« L’homme de masse, ainsi produit, doit être traité comme ce qu’il est : un veau, et il doit être surveillé comme doit l’être un troupeau. Tout ce qui permet d’endormir sa lucidité est bon socialement, ce qui menacerait de l’éveiller doit être ridiculisé, étouffé, combattu. Toute doctrine mettant en cause le système doit d’abord être désignée comme subversive et terroriste et ceux qui la soutienne devront ensuite être traités comme tels. On observe cependant, qu’il est très facile de corrompre un individu subversif : il suffit de lui proposer de l’argent et du pouvoir » – Aldous Huxley.
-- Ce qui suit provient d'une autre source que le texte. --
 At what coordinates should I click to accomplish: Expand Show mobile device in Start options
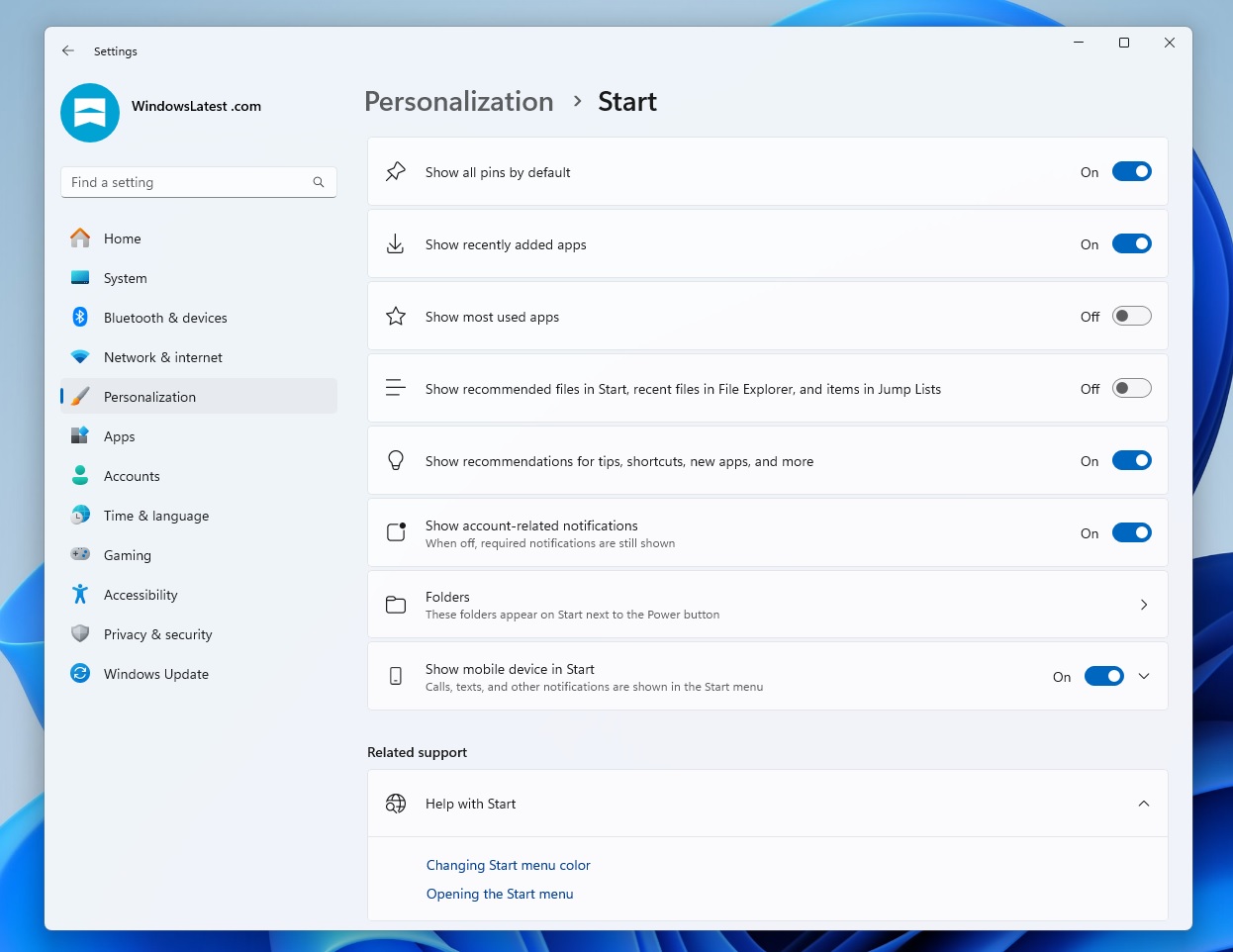[x=1144, y=677]
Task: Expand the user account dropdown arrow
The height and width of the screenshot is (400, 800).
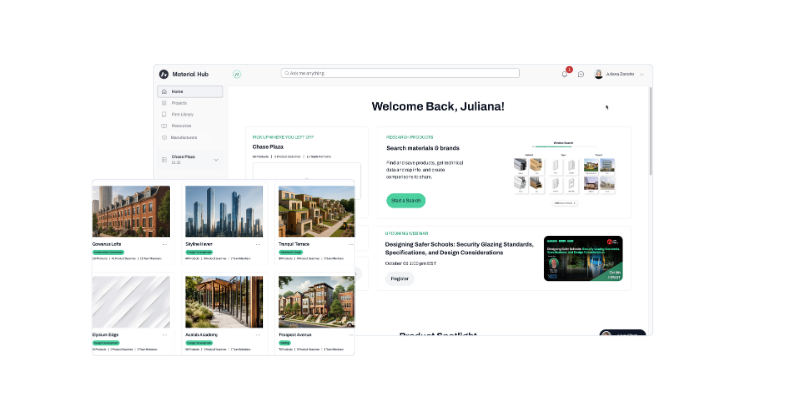Action: pos(642,74)
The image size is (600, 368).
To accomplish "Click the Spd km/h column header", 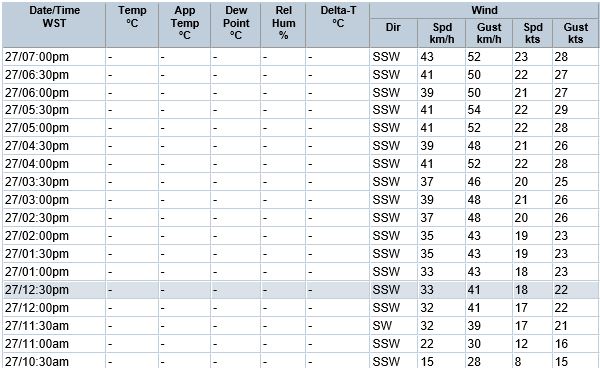I will tap(442, 33).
Ainsi Adlous Huxley présentait-il les dangers qu’encourt celui qui se lève face à la bien pensance universalisée.

Parce que nous choisissons d’exercer un sens critique constant et aiguisé, parce que nous savons que la vigilance se fait devoir quand l’idéologie emprunte les voies médiatiques et institutionnelles, nous serons résolument à contre courant.

Le champ culturel, longtemps délaissé, sera le lieu de nos barricades  et si nous sommes subversifs, c’est avec pour seules armes l’humour et l’art.

La subversion n’est cependant pas l’objectif mais le moyen emprunté pour oeuvrer en vue de la réconciliation nationale à laquelle nous aspirons.

Et nous savons que nous irons à contre courant pour cette raison même que c’est une construction et non une déconstruction à laquelle nous oeuvrons. Gavroches impertinents, nous levons donc le menton frondeur de l’enfant de Paris pour combattre cette idéologie dominante.